The United Arab Emirates and India have signed a free trade deal that is expected to double bilateral non-oil trade to $100bn within five years as the Gulf state ramps up its economic partnership with its second-largest trade partner.
The comprehensive economic partnership agreement is expected to boost growth, exports and job creation in both nations, said Thani Al Zeyoudi, the UAE’s minister of state for foreign trade. “It’s a comprehensive win-win,” he told the Financial Times.
Nirmala Sitharaman, India’s finance minister, on Thursday described a deal with the UAE as a gateway for trade into the Gulf and Africa. “This is an outcome of several years of engaging,” she said. “The UAE is the threshold of the entire African Union and the Middle East . . . An agreement with the UAE opens the doors for India in these two regions as well.”
The UAE expects the deal to add $9bn, or 1.7 per cent, to gross domestic product by 2030. It also forecasts an increase of exports to India by 1.5 per cent, or $7.6bn, and imports to the Gulf state rising by $14.3bn, or 3.8 per cent, by the end of the decade.
It also expects the pact to deliver an additional 140,00 skilled jobs into its workforce over the same timeframe.
“We will continue to encourage talented people to the UAE and there will be flexibility over visas in priority sectors for people to come and work with us,” said Zeyoudi.
The UAE has a population of 10mn, of which about 9mn are expatriates.
The elimination of tariffs on key commodities, such as aluminium, copper, steel and various petrochemicals is one benefit of the deal, he said.
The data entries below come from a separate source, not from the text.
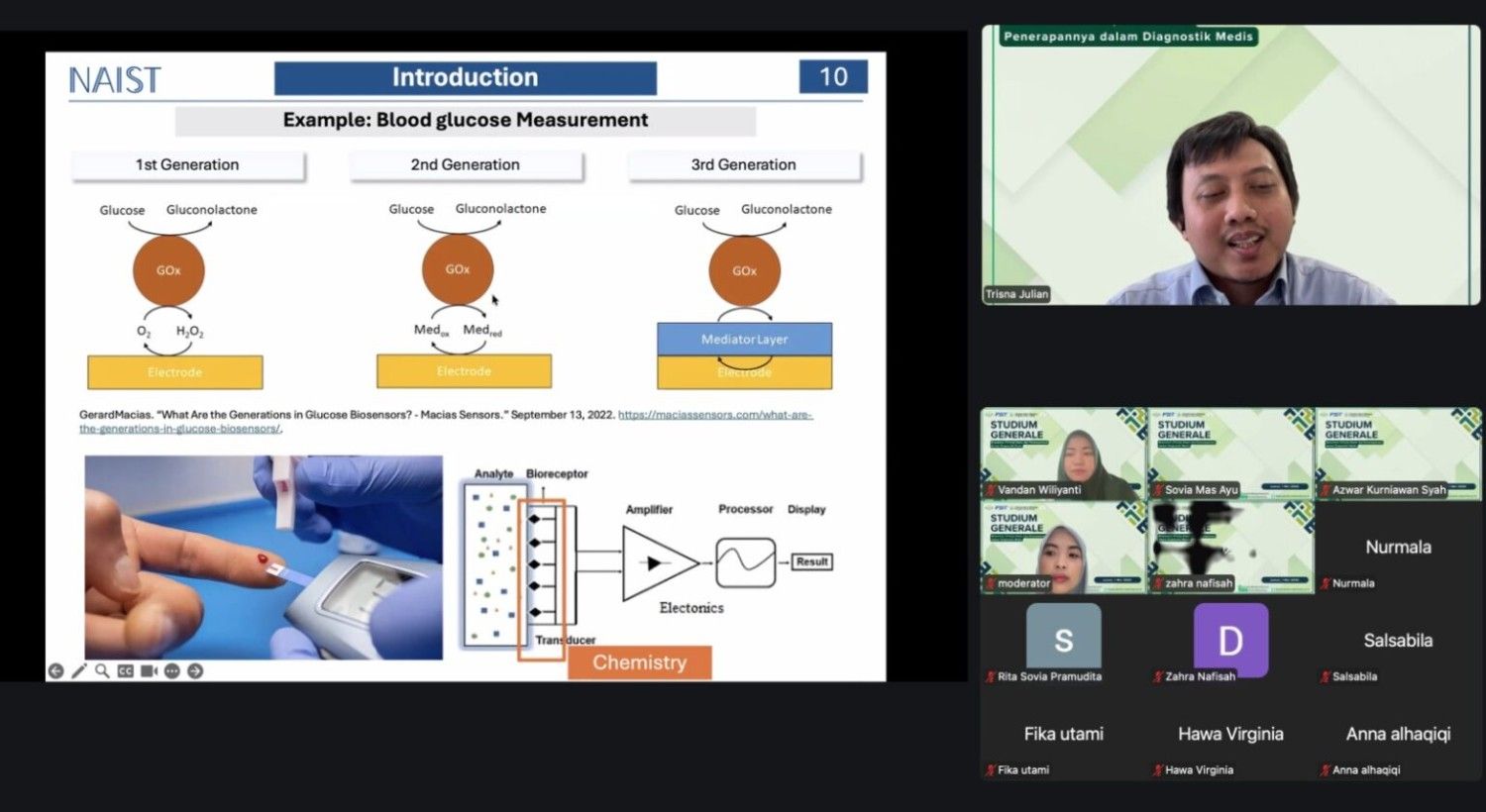Click Rita Sovia Pramudita's S avatar
Viewport: 1486px width, 812px height.
(1064, 639)
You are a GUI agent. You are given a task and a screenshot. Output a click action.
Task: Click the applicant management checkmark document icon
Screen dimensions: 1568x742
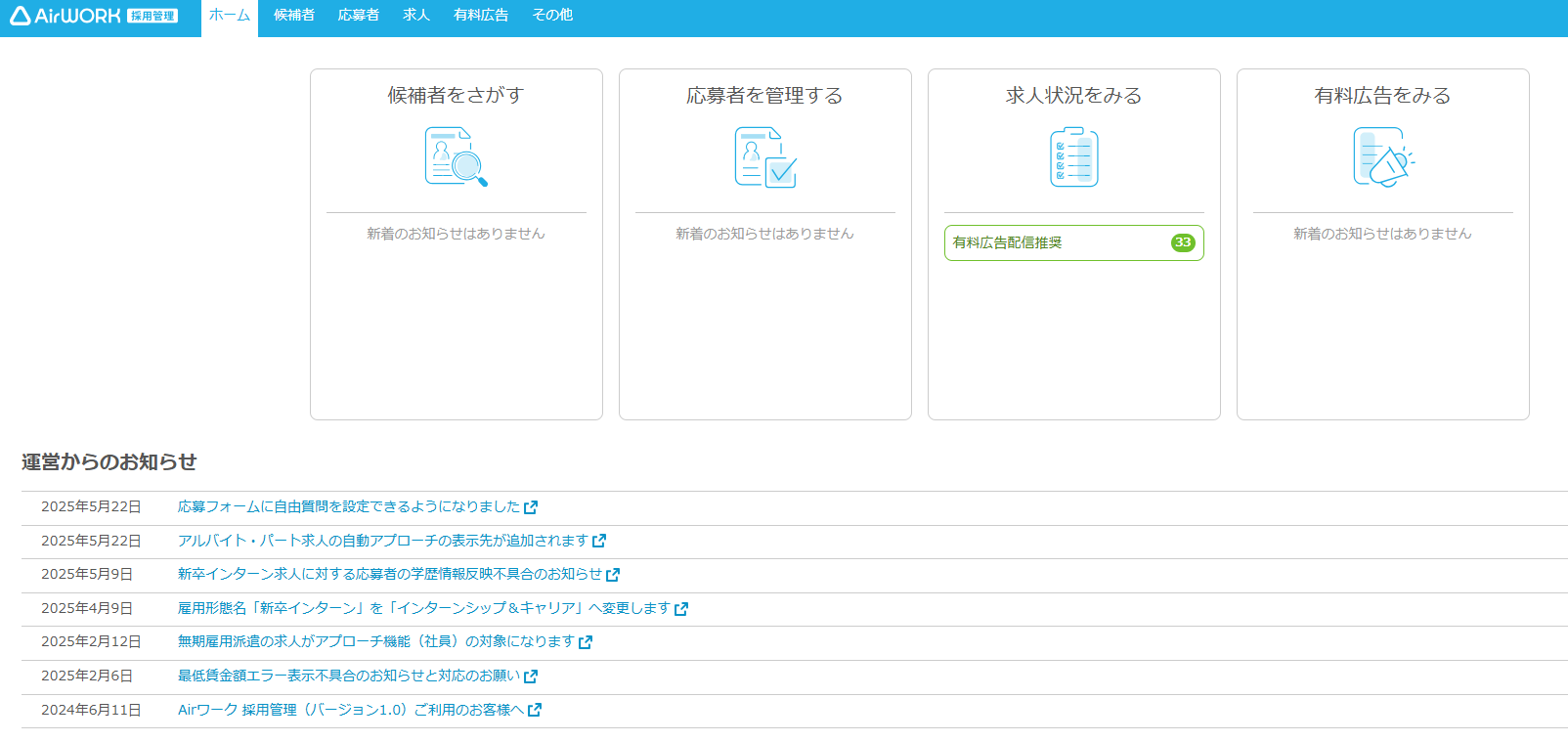(x=764, y=157)
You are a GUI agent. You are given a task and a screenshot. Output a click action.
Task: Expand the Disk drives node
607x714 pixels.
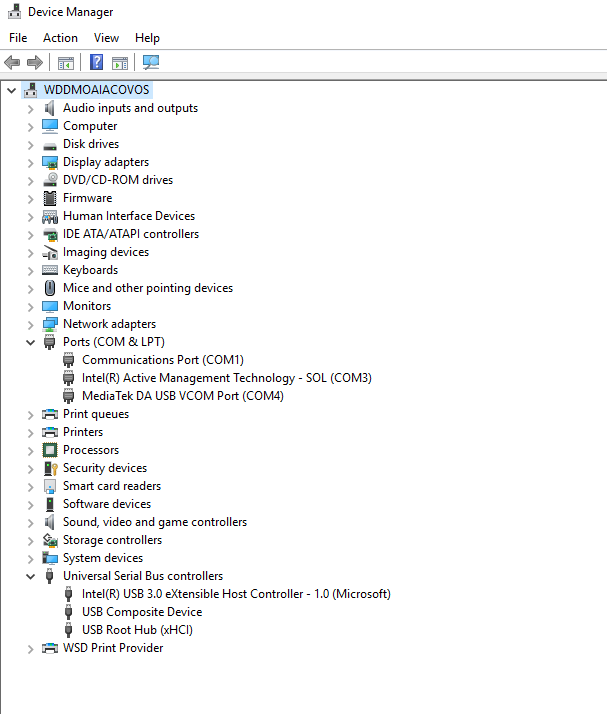(30, 144)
Overall, about 80 per cent of products and services will have tariffs removed, said Zeyoudi.
Anti-dumping measures and rules of origin are also clearly set out in the deal to protect manufacturers, he added.
Under the deal, Indian and Emirati businessmen will be able to apply for various government contracts in each country.
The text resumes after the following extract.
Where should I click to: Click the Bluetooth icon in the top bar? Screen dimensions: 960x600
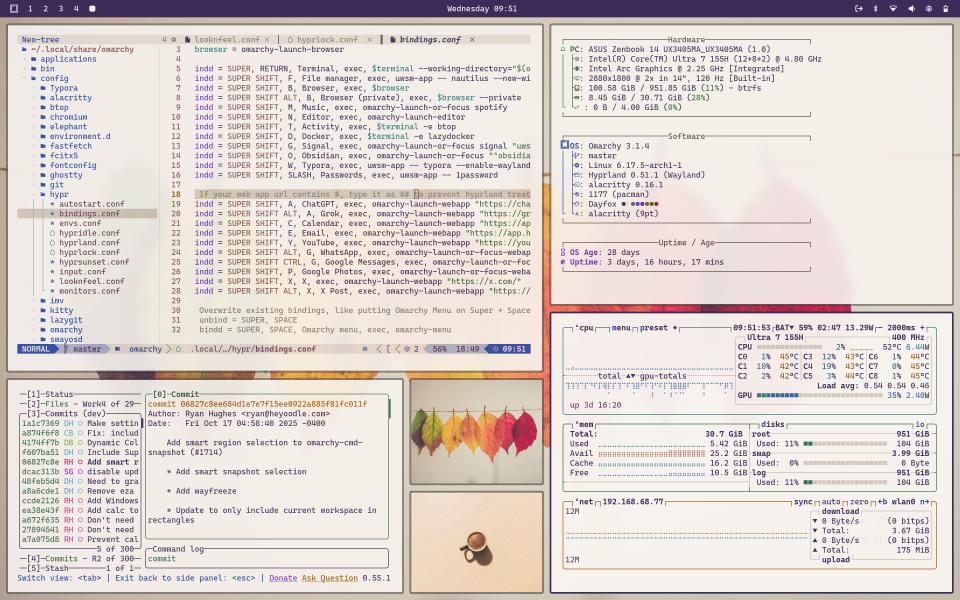coord(875,8)
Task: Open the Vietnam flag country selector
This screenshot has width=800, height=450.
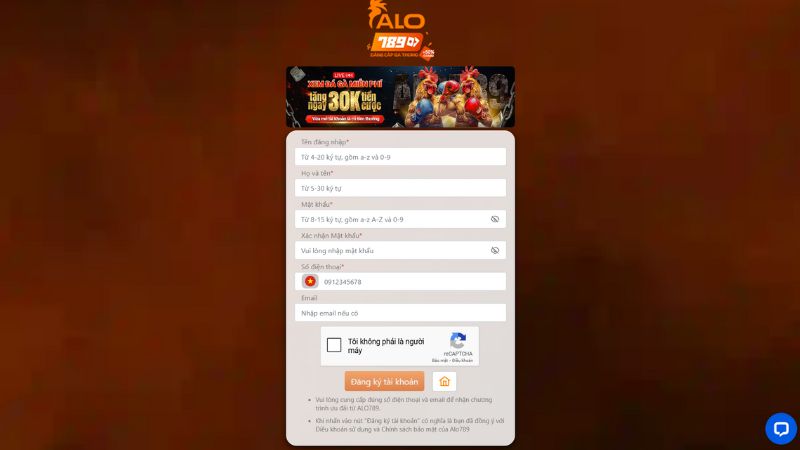Action: [x=310, y=281]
Finalising a deal with the UAE is a coup for India, which has been on the hunt for bilateral trade agreements since quitting the pan-Asian RCEP agreement over concerns about China’s membership.
Free trade deals remain controversial in India, and the country has long sought to guard access to large sections of its economy. But Prime Minister Narendra Modi’s government has in recent months sought to accelerate the completion of trade deals as activity rebounds from the Covid-19 pandemic.
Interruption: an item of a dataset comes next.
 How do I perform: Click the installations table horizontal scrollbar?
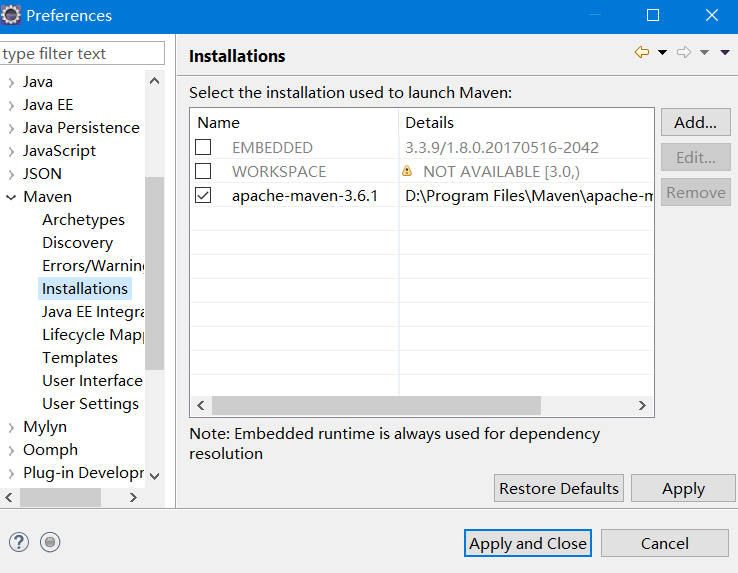click(375, 405)

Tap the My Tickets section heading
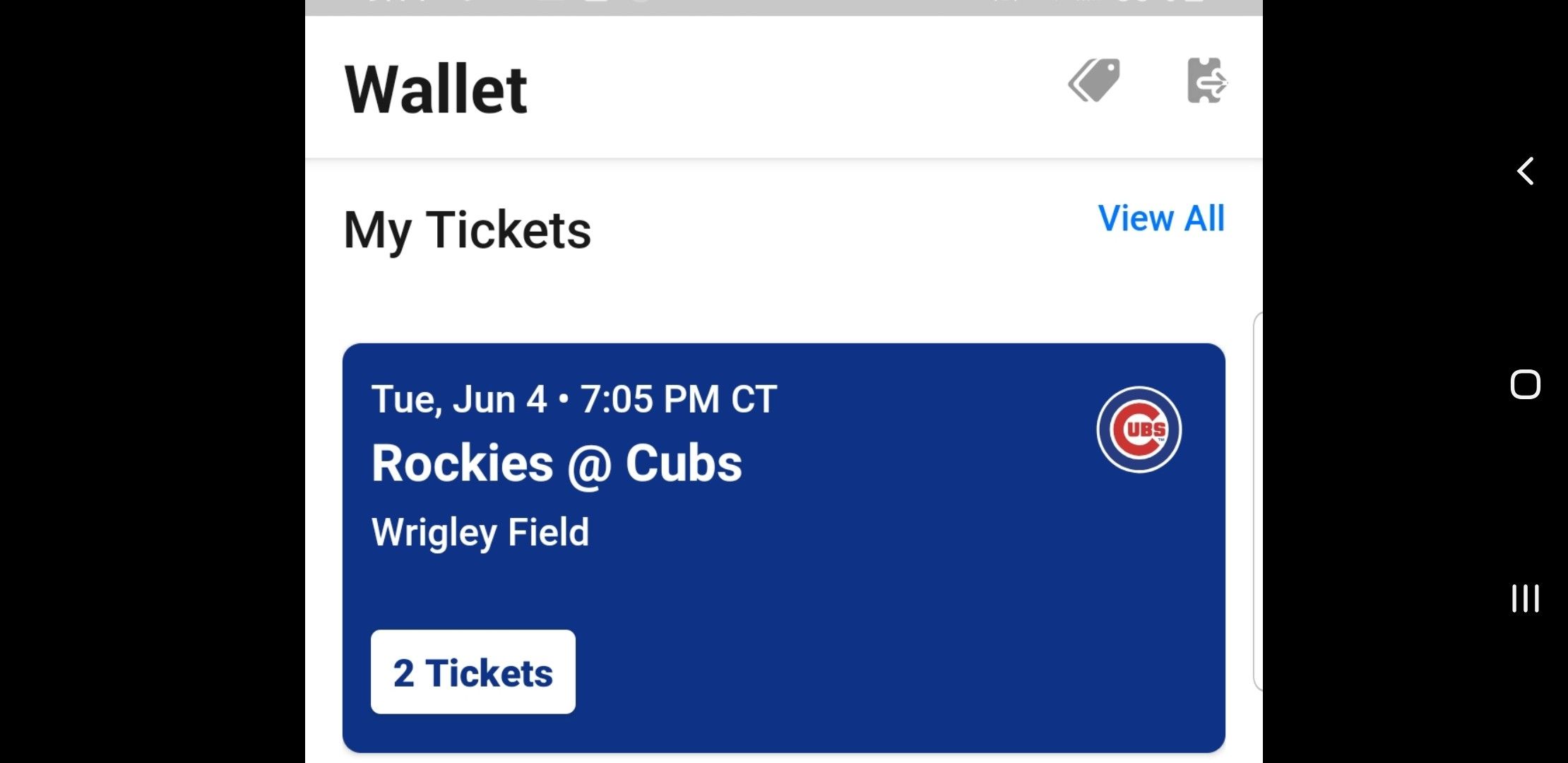coord(467,230)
India is also close to finalising a pact with Australia, whose trade minister visited New Delhi last week. India started trade talks with the UK last month after a visit by British trade minister Anne-Marie Trevelyan, and last year relaunched EU talks.
The UAE sees trade as a central part of its drive to diversify its economy away from oil as it navigates itself out of the pandemic. The Gulf monarchy is targeting a doubling of its overall economy from $381bn to $762bn by 2030. The country is also aiming for comprehensive economic partnerships with Israel and Indonesia within the next couple of months.
The UK has opened negotiations with Gulf Cooperation Council countries, but in the event of slow progress with the six-member bloc, the UAE is willing to open bilateral trade talks, officials have said.